[Stored records]
——————

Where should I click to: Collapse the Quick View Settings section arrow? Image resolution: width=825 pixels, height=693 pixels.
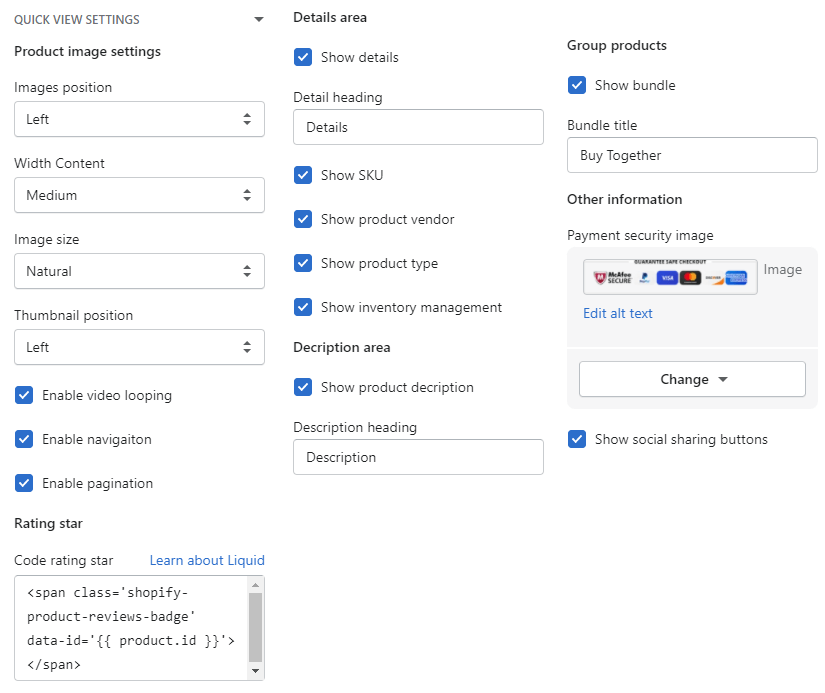(x=259, y=20)
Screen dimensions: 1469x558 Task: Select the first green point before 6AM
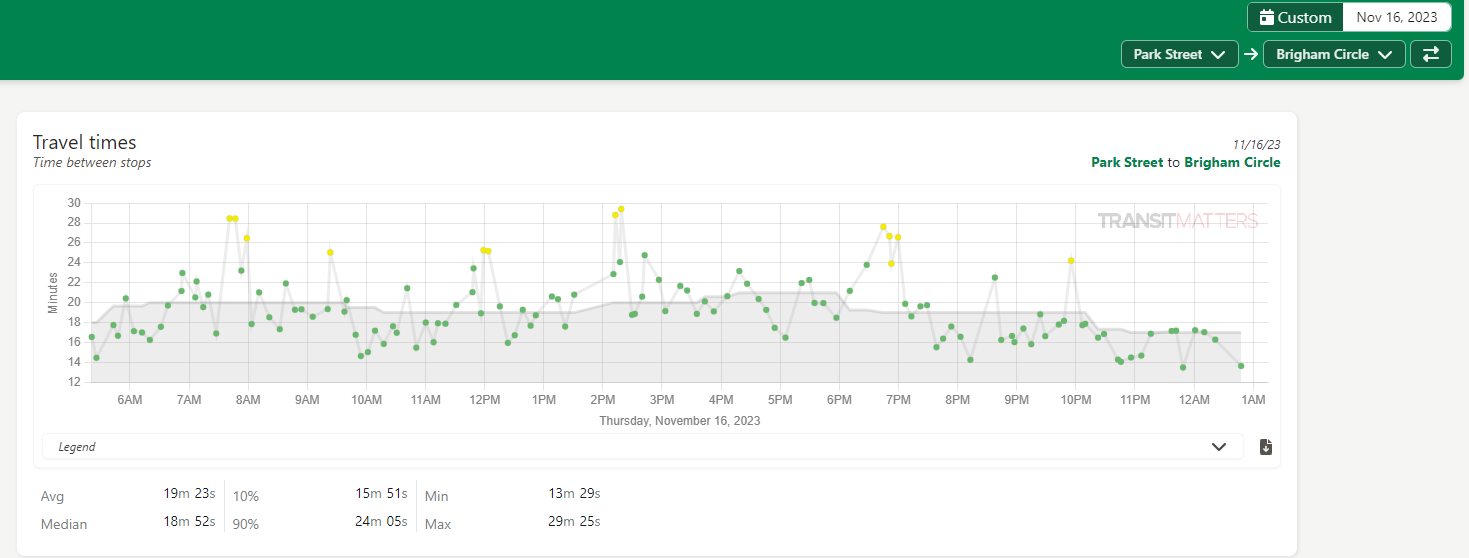point(91,337)
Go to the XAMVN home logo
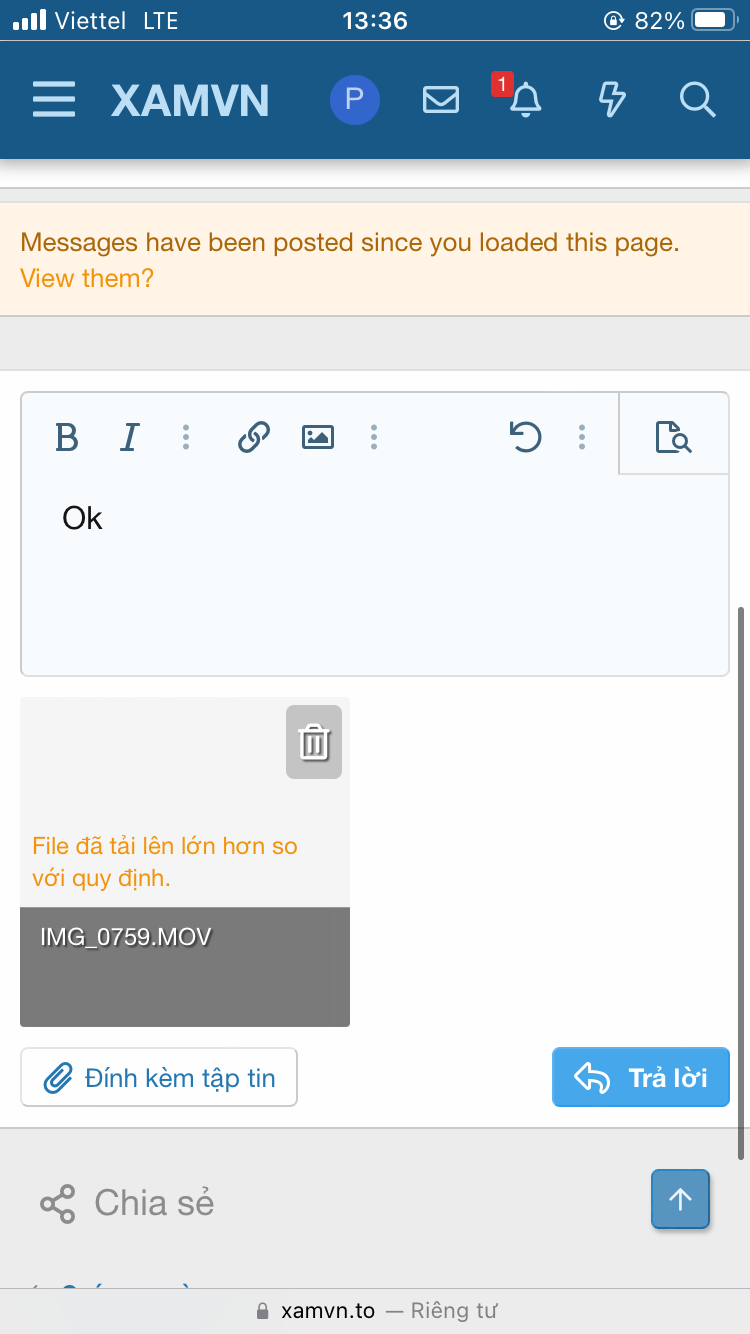The width and height of the screenshot is (750, 1334). [x=190, y=100]
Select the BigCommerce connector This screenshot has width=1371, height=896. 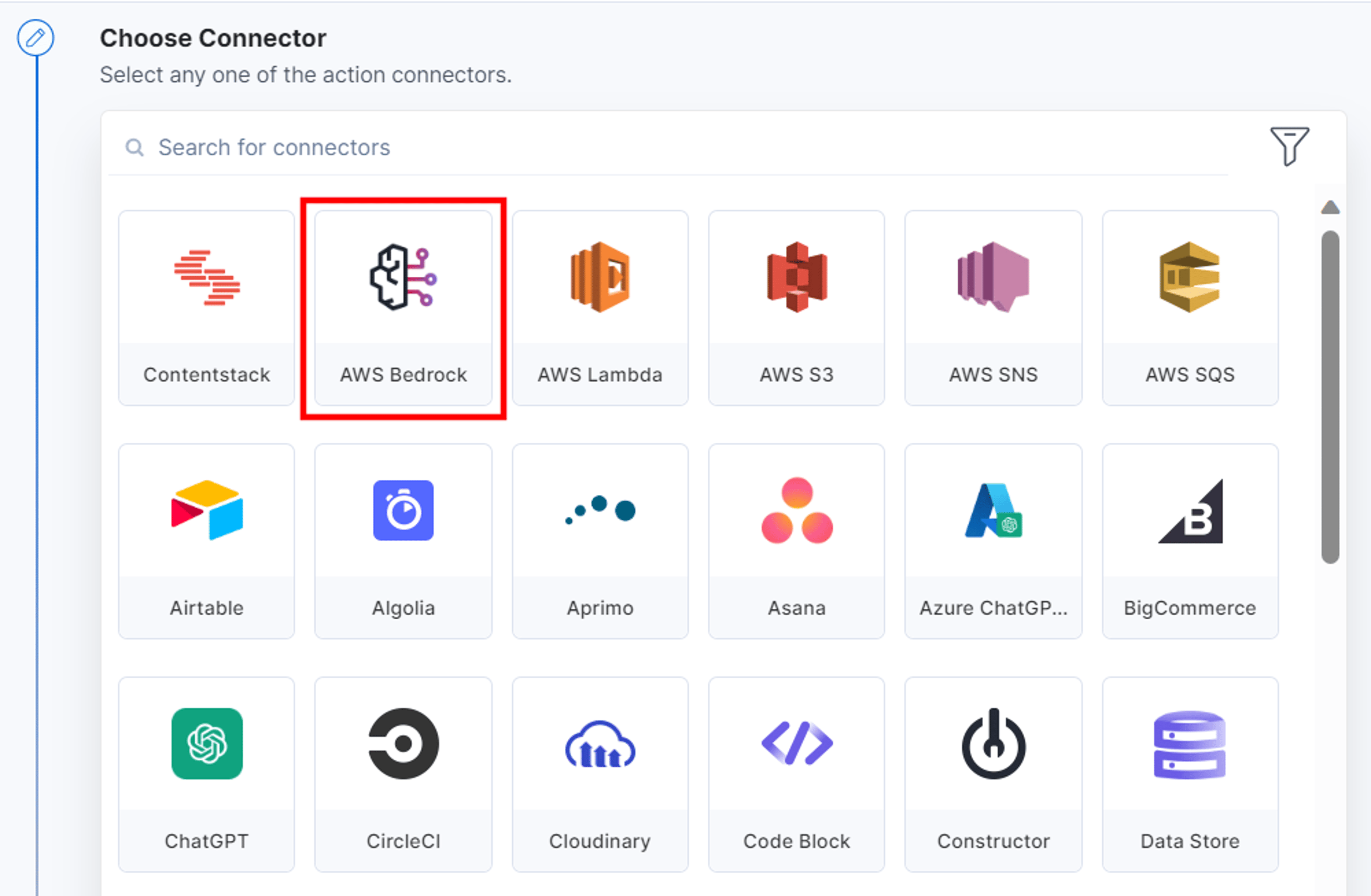click(x=1190, y=541)
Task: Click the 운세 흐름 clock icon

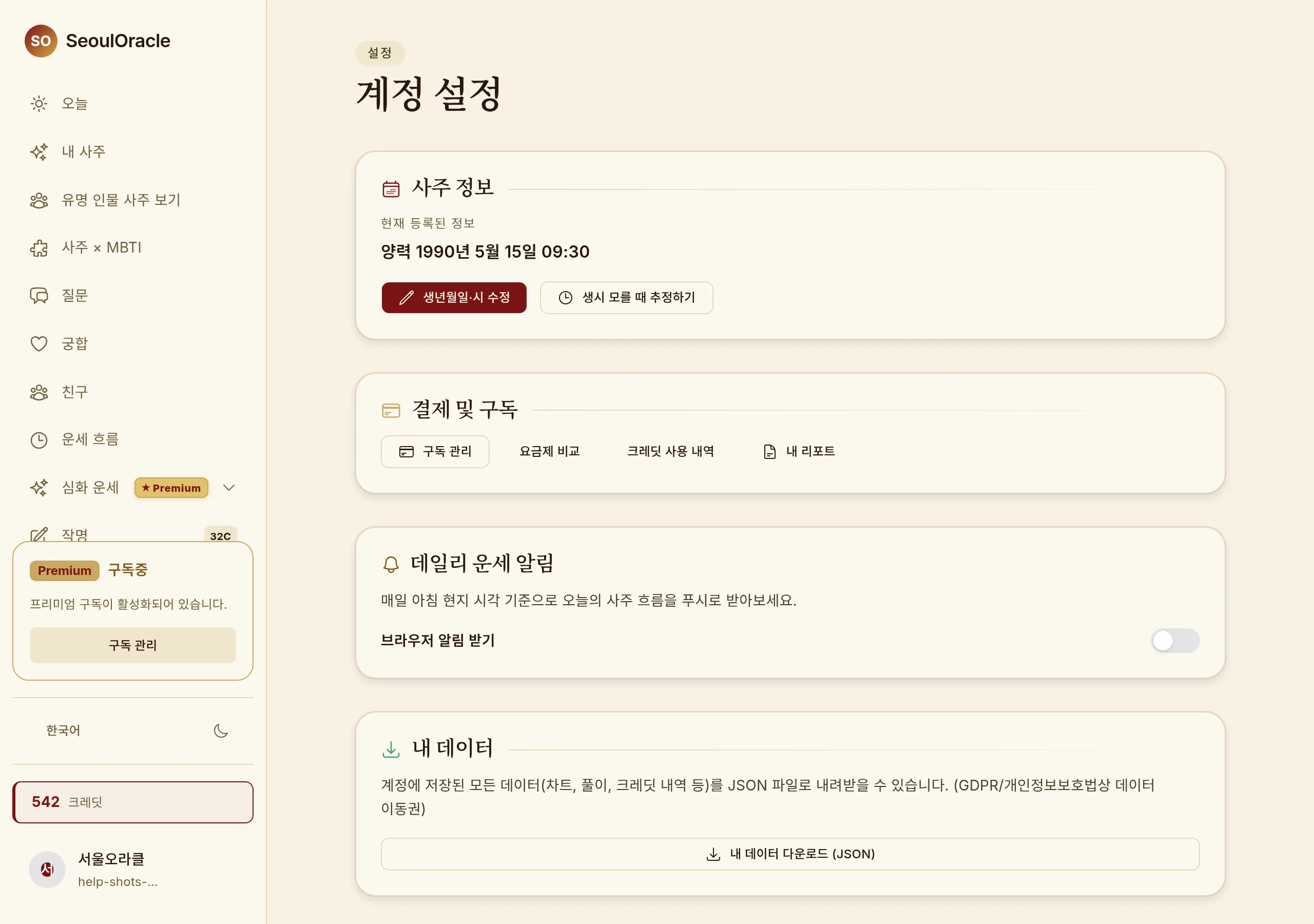Action: point(39,440)
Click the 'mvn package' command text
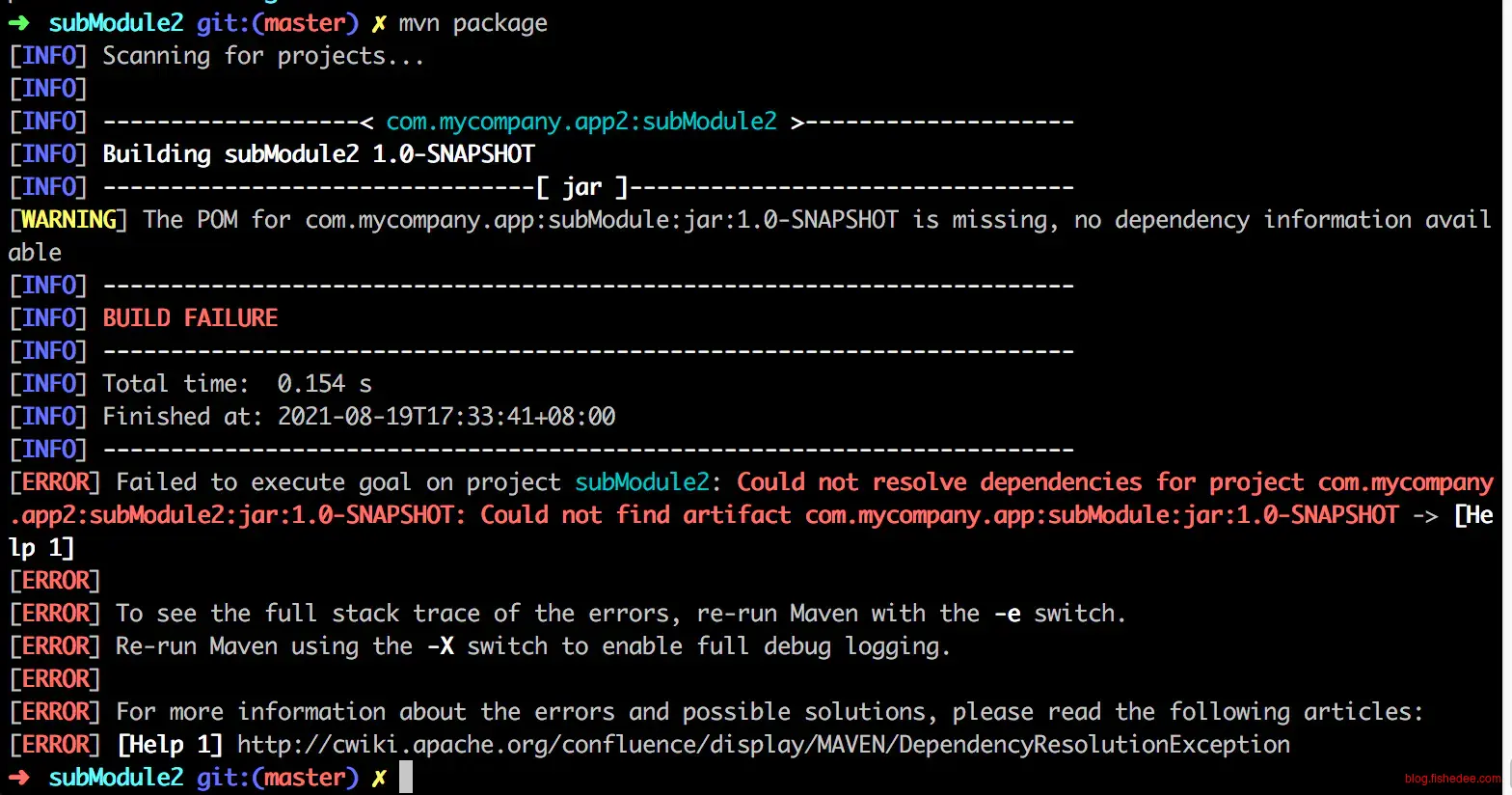This screenshot has width=1512, height=795. (x=472, y=23)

——————

→ **PROBLEM**:
All lines from the one containing "Task: Click the 운세 흐름 clock icon" to the last line of the records above, both included, need to be repeated word for word; omit the pictures.

→ **WRITTEN SOLUTION**:
Task: Click the 운세 흐름 clock icon

Action: point(39,440)
Click the 'mvn package' command text
This screenshot has width=1512, height=795. (x=472, y=23)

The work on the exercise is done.